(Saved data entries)
..........

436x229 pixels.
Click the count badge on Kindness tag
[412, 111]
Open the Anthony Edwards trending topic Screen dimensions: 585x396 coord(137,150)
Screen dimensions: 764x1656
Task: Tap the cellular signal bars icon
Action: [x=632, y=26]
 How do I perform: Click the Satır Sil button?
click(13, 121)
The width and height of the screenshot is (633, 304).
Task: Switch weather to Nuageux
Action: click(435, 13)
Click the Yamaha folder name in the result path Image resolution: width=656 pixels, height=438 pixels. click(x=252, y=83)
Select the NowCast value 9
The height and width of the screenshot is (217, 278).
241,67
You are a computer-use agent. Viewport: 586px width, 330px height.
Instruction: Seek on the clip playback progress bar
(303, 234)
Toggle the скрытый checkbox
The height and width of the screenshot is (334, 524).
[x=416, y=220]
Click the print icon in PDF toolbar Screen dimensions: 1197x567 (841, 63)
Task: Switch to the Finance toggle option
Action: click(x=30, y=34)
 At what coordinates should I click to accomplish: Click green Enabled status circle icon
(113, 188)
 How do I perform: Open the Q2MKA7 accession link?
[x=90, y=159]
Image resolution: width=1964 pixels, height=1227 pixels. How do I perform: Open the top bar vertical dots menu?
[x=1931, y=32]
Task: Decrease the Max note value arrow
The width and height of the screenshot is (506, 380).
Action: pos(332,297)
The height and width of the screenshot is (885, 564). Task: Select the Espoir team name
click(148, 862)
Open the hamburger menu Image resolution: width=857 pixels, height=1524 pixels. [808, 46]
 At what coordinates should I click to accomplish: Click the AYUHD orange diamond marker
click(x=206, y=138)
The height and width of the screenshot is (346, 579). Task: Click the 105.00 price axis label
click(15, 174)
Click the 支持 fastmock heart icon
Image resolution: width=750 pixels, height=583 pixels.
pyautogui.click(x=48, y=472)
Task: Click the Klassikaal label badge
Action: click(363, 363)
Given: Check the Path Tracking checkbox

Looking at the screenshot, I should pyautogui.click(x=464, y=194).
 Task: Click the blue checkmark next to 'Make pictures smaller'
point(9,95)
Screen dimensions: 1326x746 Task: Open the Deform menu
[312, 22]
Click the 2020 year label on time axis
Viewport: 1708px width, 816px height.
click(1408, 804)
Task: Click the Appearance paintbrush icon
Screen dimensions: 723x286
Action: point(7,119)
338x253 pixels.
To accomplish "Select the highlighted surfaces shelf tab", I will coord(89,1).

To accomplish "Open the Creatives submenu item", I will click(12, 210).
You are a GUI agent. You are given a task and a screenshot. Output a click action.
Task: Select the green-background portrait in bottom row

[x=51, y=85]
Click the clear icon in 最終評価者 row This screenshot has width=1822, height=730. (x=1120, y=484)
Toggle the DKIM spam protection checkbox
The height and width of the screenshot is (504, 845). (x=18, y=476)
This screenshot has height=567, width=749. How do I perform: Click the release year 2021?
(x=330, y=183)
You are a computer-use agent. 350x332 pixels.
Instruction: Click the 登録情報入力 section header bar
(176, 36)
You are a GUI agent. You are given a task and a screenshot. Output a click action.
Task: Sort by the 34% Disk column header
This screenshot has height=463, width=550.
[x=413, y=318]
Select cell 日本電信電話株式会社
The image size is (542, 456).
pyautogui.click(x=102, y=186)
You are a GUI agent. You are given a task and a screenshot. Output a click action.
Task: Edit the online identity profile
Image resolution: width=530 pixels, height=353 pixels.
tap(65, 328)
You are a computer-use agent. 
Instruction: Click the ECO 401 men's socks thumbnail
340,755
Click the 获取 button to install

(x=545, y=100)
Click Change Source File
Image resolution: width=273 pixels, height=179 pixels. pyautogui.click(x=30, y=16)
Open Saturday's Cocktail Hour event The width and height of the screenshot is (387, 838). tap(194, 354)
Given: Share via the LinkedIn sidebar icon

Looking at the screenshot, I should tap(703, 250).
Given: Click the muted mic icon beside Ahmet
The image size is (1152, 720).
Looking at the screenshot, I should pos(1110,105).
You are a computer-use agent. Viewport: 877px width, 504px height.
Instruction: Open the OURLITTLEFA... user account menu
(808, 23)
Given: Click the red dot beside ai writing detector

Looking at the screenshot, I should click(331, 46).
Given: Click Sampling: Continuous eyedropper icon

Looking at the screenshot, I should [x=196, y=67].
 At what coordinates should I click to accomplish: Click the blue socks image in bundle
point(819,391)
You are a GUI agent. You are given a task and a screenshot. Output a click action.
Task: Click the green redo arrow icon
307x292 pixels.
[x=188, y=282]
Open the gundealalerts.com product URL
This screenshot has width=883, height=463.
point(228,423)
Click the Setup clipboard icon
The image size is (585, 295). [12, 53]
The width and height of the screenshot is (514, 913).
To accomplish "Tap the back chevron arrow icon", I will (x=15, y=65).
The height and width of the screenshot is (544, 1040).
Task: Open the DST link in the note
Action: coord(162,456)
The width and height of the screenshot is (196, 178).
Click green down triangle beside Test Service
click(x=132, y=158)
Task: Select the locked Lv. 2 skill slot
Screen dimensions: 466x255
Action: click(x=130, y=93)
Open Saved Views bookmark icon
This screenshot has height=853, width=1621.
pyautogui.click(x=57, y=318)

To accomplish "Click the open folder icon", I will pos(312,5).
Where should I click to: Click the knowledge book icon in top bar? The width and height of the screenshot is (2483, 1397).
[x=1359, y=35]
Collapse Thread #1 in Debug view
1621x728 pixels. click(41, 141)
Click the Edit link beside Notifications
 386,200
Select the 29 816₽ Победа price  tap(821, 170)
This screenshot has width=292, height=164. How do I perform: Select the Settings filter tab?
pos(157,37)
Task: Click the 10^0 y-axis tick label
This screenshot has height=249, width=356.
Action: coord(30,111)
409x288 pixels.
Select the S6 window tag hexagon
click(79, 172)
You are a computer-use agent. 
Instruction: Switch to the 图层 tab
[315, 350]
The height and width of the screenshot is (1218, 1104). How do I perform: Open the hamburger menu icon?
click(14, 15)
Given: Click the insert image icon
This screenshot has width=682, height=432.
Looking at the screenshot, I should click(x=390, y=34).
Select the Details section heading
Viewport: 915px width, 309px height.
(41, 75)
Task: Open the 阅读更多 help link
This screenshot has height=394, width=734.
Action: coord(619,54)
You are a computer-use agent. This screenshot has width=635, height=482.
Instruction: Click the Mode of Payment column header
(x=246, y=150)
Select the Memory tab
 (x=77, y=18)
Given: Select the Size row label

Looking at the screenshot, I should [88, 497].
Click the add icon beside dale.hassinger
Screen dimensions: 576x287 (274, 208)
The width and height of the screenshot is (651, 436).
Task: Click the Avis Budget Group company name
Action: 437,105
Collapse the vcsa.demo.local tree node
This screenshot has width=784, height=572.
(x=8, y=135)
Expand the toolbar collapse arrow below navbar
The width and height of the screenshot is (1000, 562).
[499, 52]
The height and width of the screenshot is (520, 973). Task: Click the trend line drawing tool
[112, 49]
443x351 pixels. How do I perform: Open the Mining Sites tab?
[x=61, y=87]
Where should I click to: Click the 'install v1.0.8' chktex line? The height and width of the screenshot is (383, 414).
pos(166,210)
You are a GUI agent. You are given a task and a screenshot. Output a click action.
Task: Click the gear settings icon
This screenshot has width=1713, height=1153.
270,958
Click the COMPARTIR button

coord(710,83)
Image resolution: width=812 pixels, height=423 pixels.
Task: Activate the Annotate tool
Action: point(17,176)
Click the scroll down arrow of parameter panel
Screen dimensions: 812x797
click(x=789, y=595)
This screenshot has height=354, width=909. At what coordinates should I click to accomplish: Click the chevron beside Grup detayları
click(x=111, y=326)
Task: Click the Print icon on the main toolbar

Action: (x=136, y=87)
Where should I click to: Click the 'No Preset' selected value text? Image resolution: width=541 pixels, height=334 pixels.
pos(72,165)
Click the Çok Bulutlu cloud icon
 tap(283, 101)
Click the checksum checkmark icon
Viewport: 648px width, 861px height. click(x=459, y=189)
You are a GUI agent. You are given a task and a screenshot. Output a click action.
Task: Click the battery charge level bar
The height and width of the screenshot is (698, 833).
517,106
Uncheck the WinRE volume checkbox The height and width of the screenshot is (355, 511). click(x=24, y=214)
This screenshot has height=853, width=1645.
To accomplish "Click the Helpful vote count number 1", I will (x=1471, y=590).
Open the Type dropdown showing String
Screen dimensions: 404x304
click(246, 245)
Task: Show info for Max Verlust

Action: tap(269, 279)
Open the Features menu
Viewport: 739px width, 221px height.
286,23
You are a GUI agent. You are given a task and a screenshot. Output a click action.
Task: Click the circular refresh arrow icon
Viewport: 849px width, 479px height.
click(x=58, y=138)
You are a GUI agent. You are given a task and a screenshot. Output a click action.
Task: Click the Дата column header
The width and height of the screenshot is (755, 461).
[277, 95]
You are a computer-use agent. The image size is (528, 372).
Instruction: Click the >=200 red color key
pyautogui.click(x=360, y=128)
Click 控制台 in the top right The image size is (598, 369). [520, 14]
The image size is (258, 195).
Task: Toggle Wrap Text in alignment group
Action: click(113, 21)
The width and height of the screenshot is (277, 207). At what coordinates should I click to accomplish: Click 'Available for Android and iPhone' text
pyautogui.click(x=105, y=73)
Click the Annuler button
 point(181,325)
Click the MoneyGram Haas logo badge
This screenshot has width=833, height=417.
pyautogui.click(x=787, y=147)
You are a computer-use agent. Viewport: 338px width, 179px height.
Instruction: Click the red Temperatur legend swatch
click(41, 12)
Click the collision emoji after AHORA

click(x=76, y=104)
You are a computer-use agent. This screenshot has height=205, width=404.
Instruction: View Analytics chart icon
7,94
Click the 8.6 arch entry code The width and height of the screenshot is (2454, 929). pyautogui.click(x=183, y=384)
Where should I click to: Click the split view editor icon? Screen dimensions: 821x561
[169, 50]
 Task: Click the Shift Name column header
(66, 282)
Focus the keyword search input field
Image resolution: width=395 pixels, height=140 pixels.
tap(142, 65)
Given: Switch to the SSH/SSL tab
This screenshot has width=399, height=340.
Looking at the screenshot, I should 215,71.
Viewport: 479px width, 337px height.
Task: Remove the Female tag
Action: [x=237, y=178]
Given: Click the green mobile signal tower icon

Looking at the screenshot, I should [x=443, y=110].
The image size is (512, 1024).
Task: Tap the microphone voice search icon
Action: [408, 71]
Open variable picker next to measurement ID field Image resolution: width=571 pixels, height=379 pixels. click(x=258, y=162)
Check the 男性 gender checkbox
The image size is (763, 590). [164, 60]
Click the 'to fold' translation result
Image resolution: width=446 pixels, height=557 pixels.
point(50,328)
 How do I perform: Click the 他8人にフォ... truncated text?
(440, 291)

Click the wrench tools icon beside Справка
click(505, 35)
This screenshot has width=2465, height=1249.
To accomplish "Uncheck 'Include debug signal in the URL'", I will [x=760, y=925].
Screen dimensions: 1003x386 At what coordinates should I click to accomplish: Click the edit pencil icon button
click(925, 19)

..........

When you reach the line holding "Viewport: 1708px width, 816px height." in the records above, begin reproducing exactly, stop after the line holding "Task: Sort by the 34% Disk column header", and output nothing else.

Viewport: 1708px width, 816px height.
click(1408, 804)
Task: Click the Appearance paintbrush icon
Screen dimensions: 723x286
Action: point(7,119)
338x253 pixels.
To accomplish "Select the highlighted surfaces shelf tab", I will coord(89,1).

To accomplish "Open the Creatives submenu item", I will click(12, 210).
You are a GUI agent. You are given a task and a screenshot. Output a click action.
Task: Select the green-background portrait in bottom row

[x=51, y=85]
Click the clear icon in 最終評価者 row This screenshot has width=1822, height=730. (x=1120, y=484)
Toggle the DKIM spam protection checkbox
The height and width of the screenshot is (504, 845). (x=18, y=476)
This screenshot has height=567, width=749. How do I perform: Click the release year 2021?
(x=330, y=183)
You are a computer-use agent. 350x332 pixels.
Instruction: Click the 登録情報入力 section header bar
(176, 36)
You are a GUI agent. You are given a task and a screenshot. Output a click action.
Task: Sort by the 34% Disk column header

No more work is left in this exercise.